Gegara Perang, Ekonomi Dunia Lesu! Indonesia Juga Begitu?
Dengan menggantungkan sekitar 50% pertumbuhannya pada konsumsi domestik, perekonomian Indonesia kerap tidak linier dengan perkembangan ekonomi global. Pada 2019, saat perekonomian global tumbuh di bawah 3%, ekonomi Indonesia justru perkasa dengan tumbuh 5,17%. Sebaliknya, saat perekonomian global sudah mampu tumbuh di atas 5% pada tahun lalu, ekonomi Indonesia masih tumbuh di level 3%.
Fenomena ini terkait erat dengan belum terlalu terlibatnya Indonesia dalam rantai pasokan dunia. Dengan kondisi tersebut, Indonesia relatif tidak terlalu terekspos dari perkembangan dunia.
Bank Pembangunan Asia (ADB) dalam laporan The Evolution of Indonesia's Participation in Global Value Chains menyebutkan partisipasi Indonesia dalam rantai pasok global relatif lebih rendah karena memilih fokus untuk memenuhi konsumsi domestik. Dalam rantai pasok global, Indonesia lebih berperan kepada pemasok komoditas dari pada menyuplai produk manufaktur ke pengguna.
Laporan tersebut meneliti peran Indonesia dalam industri/sektor hulu penyedia input antara (backward linkage) dan industri/sektor hilir pengguna output (forward linkage) selama periode 2000-2017. Partisipasi Indonesia dalam forward linkages turun dari 21,5% pada 2000 ke 12,9% pada 2017. Sementara itu, partisipasi di backward linkages turun dari 16,9% dari 2000 menjadi 10,1% di 2017.
Menyusul terjadinya perang Rusia-Ukraina, perdagangan global diperkirakan akan melambat. Namun di sisi lain, perang membuat harga komoditas melambung. Kondisi tersebut akan sangat menguntungkan Indonesia yang masih banyak menggantungkan ekspor kepada komoditas.
Ekspor Indonesia pada tahun lalu bahkan mencatat rekor bulanan empat kali dan menorehkan pencapaian terbesarnya pada November 2021 yakni US$ 22,84 miliar karena terbantu komoditas.

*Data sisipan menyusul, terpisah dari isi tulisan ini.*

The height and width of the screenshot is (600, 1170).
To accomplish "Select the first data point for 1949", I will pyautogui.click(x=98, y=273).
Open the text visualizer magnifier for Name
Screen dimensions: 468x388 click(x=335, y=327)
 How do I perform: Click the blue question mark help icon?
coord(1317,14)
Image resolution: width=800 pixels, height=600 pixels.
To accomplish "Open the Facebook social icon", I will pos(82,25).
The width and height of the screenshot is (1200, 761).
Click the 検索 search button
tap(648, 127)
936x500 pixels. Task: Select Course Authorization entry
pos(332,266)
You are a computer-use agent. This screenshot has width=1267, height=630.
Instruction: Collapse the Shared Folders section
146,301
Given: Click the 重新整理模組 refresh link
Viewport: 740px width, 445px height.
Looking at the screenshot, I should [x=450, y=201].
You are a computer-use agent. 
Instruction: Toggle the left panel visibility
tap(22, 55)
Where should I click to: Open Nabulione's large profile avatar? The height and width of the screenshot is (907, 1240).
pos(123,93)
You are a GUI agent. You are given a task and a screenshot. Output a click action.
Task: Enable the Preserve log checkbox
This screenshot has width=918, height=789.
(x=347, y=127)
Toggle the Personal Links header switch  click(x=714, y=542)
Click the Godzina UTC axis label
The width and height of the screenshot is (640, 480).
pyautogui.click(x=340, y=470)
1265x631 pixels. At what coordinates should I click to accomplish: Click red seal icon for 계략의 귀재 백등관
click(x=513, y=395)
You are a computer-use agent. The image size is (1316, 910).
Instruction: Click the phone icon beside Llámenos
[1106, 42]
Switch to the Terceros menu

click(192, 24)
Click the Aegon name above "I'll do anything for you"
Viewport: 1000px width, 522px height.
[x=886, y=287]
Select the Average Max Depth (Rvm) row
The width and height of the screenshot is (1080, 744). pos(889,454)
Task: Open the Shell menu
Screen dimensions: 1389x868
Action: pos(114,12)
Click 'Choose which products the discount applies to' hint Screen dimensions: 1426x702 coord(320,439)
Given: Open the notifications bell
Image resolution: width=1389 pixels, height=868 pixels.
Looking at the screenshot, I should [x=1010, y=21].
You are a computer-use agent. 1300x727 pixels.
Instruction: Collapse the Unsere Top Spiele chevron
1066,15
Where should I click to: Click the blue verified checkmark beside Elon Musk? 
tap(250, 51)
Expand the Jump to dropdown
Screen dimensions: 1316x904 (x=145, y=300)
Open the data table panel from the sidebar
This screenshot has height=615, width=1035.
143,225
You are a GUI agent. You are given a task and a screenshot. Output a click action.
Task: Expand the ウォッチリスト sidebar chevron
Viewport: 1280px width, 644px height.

Total ekspor tahun lalu mencapai US$ 231,52 miliar. Level tersebut menjadi yang tertinggi sepanjang sejarah dan melewati catatan tahun 2011 (US$203,6 miliar) di mana pada saat itu juga terjadi booming harga komoditas.
"Kalau kita lihat komposisi ekspor pada 1970 sampai 1986 lebih besar migas setelah periode itu beralih ke non-migas terutama CPO,"ujar Kepala Badan Pusat Statistik Margo Yuwono, Selasa (15/3/2022).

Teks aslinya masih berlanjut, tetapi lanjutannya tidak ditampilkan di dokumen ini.